Electronics manufacturing itself might also be on the verge of a major transformation. Foxconn, which alone produces 40 percent of the world's consumer gadgets, is now hoping to begin automating much of its assembly processes, replacing its notorious lines of Chinese factory girls with industrial robots. That's actually great news for America. The rule of thumb for U.S. manufacturing is that the higher the profit margins are on a product, and the less human labor involved in producing it, the easier it will be to make in the States. If Foxconn, or any other company, figures out how to build a Mac or iPad with fewer human fingers, there's no reason that work couldn't move back to the United States, assuming enough of the supply chain could be routed back here along with it.

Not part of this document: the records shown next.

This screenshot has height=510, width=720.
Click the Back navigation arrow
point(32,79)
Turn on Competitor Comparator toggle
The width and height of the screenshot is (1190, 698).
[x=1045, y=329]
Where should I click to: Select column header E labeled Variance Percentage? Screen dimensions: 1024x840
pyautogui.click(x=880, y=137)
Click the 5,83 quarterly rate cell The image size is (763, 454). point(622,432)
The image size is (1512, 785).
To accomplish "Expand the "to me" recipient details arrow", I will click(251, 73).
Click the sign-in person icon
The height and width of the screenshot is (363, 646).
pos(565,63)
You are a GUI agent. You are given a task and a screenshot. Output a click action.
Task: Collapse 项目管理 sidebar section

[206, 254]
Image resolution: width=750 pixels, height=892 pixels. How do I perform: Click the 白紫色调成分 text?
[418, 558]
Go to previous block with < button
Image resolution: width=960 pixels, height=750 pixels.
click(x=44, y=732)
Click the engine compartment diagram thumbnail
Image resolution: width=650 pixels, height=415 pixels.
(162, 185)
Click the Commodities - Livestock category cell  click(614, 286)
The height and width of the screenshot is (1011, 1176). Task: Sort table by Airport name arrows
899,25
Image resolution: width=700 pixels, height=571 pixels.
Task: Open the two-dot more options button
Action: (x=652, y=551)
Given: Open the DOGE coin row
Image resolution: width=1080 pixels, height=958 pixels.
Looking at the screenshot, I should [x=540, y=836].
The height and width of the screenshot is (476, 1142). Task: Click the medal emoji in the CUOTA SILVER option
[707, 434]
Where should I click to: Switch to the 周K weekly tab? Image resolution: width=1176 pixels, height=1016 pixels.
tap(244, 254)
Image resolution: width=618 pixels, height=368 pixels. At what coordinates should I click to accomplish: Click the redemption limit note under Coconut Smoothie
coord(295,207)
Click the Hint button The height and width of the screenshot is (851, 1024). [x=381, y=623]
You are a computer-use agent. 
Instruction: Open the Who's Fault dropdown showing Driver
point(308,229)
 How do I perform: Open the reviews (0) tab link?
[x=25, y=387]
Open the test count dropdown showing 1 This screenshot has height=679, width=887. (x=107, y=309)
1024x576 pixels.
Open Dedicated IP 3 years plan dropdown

So on the one hand, we're just talking about a single product, and one that barely qualifies as a core part of Apple's business anymore. As a result, it's hard to know how serious this initiative really is. On the other, this could be a perfect low-impact way for Apple to test the waters back in the States. And it certainly seems like a more serious attempt than Google's.

But it's comforting to know that if the economics don't work for Macs, they'll probably work for plenty of other companies.